Aegeus Society For Aegean Prehistory


10 November 2013

Domestic architecture in the Early Bronze Age of western Anatolia: the row-houses of Troy I

Mariya Ivanova Anatolian Studies 63 (2013): 17-33.


Excavators have put forward opposing interpretations of the architectural sequence at the Early Bronze Age site of Troy. C.W. Blegen suggested that freestanding ‘megaron’ houses determined the visual pattern of the earliest settlement, while M.O. Korfmann compared Troy I to the circular layout of the Early Bronze Age site at Demircihüyük (the ‘Anatolian settlement plan’).

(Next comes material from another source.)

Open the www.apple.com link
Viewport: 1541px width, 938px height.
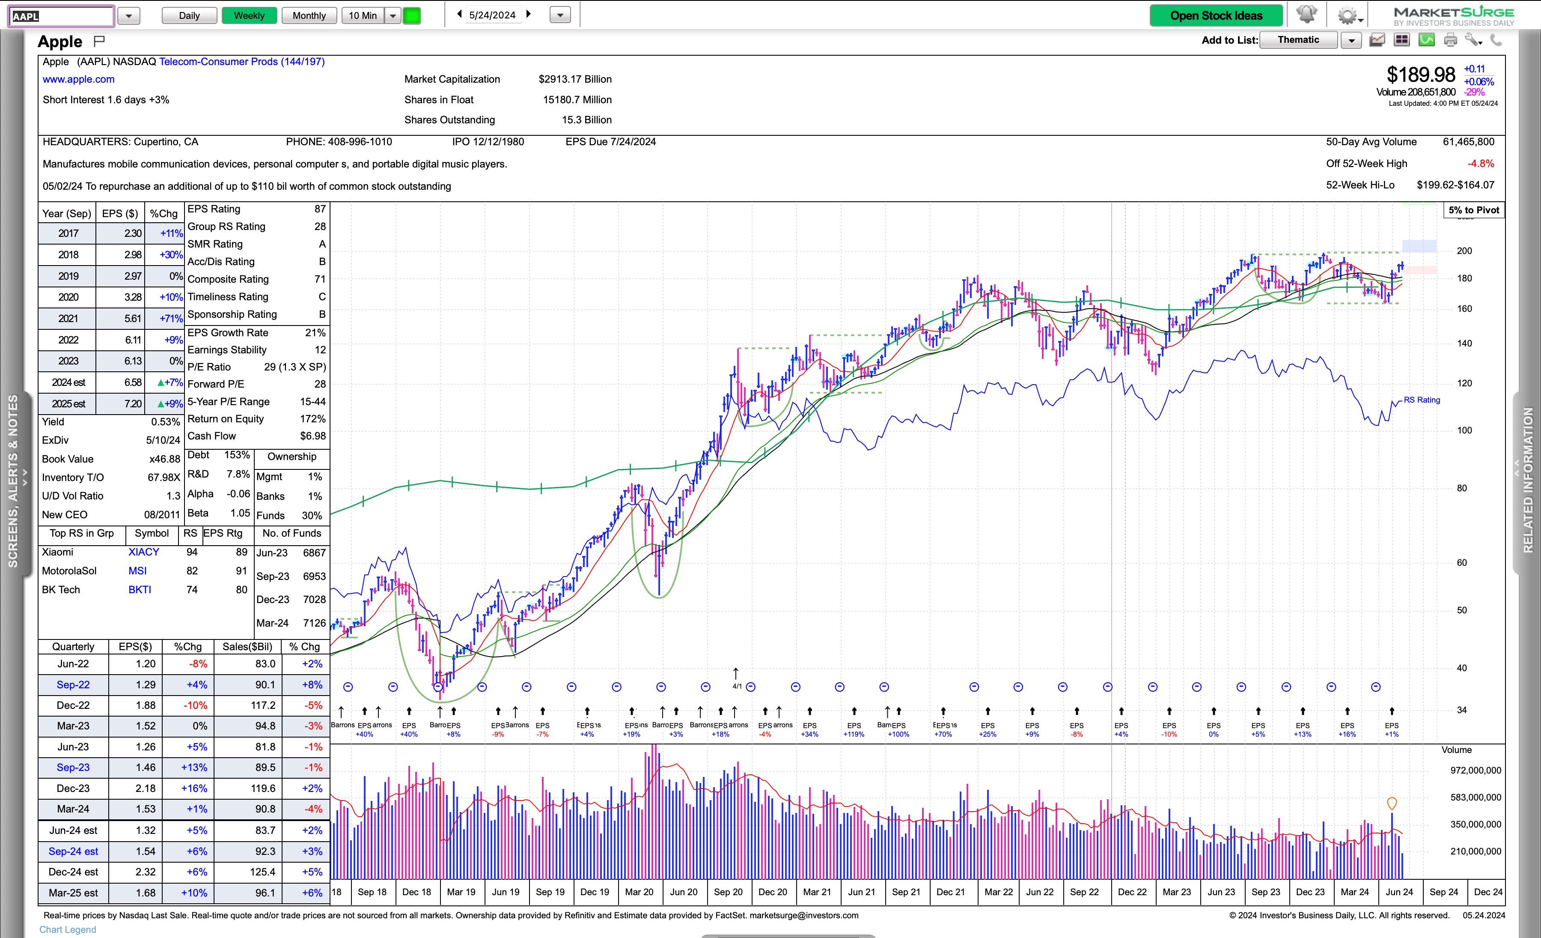pos(78,79)
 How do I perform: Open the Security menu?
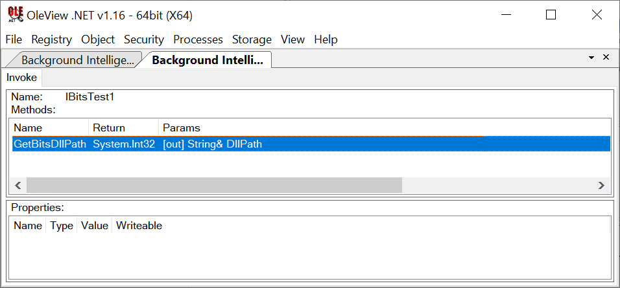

Post-excavation analysis of the archaeological record from the excavations (1987-1992) in ‘Schliemann’s Trench’ at Troy suggests a modification of the views of both Blegen and Korfmann. The local building tradition at Troy I was characterised by flat-roofed, long-room dwellings arranged in rows and sharing lateral walls. This peculiar settlement layout, recurrent at coastal and inland sites in the western part of Anatolia during the early centuries of the third millennium BC but unfamiliar at this lime in the neighbouring regions of central Asia Minor and the Aegean, can be described as an Anatolian ‘row-house’ style. The present study applies the concept of vernacular architecture to the architectural record of Troy I and other contemporary ‘row-house’ sites to elucidate the social and cultural factors that shaped the domestic architectural traditions of early third-millennium western Asia Minor.